Judge Napolitano To Megyn Kelly: Tsarnaev’s Best Hope Is Guilty Plea To Avoid Death Penalty
Fox News senior judicial analyst Judge Andrew Napolitano made an appearance on Megyn Kelly‘s America Live this afternoon to explain for the audience the implications of the FBI removing bags of evidence and DNA swaths from the home of Boston bombing suspect Tamerlan Tsarnaev‘s widow. He also explained that the younger Tsarnaev brother’s best option in court will be to take a plea deal and avoid the death penalty.

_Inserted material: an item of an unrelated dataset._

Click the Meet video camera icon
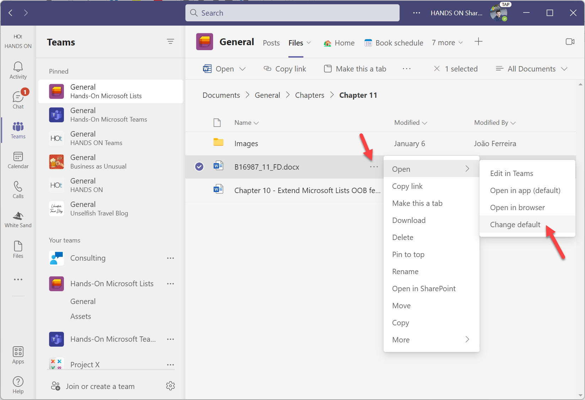The width and height of the screenshot is (585, 400). click(570, 42)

Reacting to the news that the FBI spent several hours searching her home and grabbing a DNA sample from the widowed Katherine Russell Tsarnaev, host Kelly asked whether a genetic match between her swab and the female prints found on the Boston bomb remnants could implicate her in the crime.
Napolitano explained: “No. It could be a clerk in the store. It could have been something she innocently handled in her kitchen before her husband took it and turned a cooking utensil into an instrument of terror.” Even if the DNA matches, he said, the statute would require intention, which the sample does not automatically prove.
As for whether her DNA being on actual explosive materials could be damning for her, Napolitano said it would provide “probable cause for them to arrest her at that point.” But cautioned again that the DNA can also be from an “innocent” portion of the pressure cooker’s timeline — i.e., at a point which she used the item to cook a “pot roast.”
Napolitano also suggested that the FBI’s uninterrupted search of the widow’s home suggests that she sense her “bad” reputation in the press and so her family seeks to “make themselves look a little better.” He cautioned that we do not know whether the search was totally voluntary or based on a search warrant.
As for the much-criticized decision to allow Judy Clarke, the high-profile defender of the Unabomber, to represent Dzhokhar Tsarnaev in court, Napolitano said her speciality is in negotiating pleas to avoid the death penalty with a guilty plea deal, thereby allowing law enforcement officials to extract as much information from the defendant without a death sentence.
In the event of a guilty plea deal, Napolitano noted, “that would mean no trial and a lot of evidence we’ll never know about because the evidence of Dzhokhar will be in private. We’ll only know what the FBI wants us to know.”
“She can hope for no jury trial but a guilty plea where he spills his guts for weeks and months until the FBI is satisfied he’s been honest and they’ve learned everything they want from him in return for which there will be no death penalty,” the judge said.
“The plea deal is their only hope,” he concluded.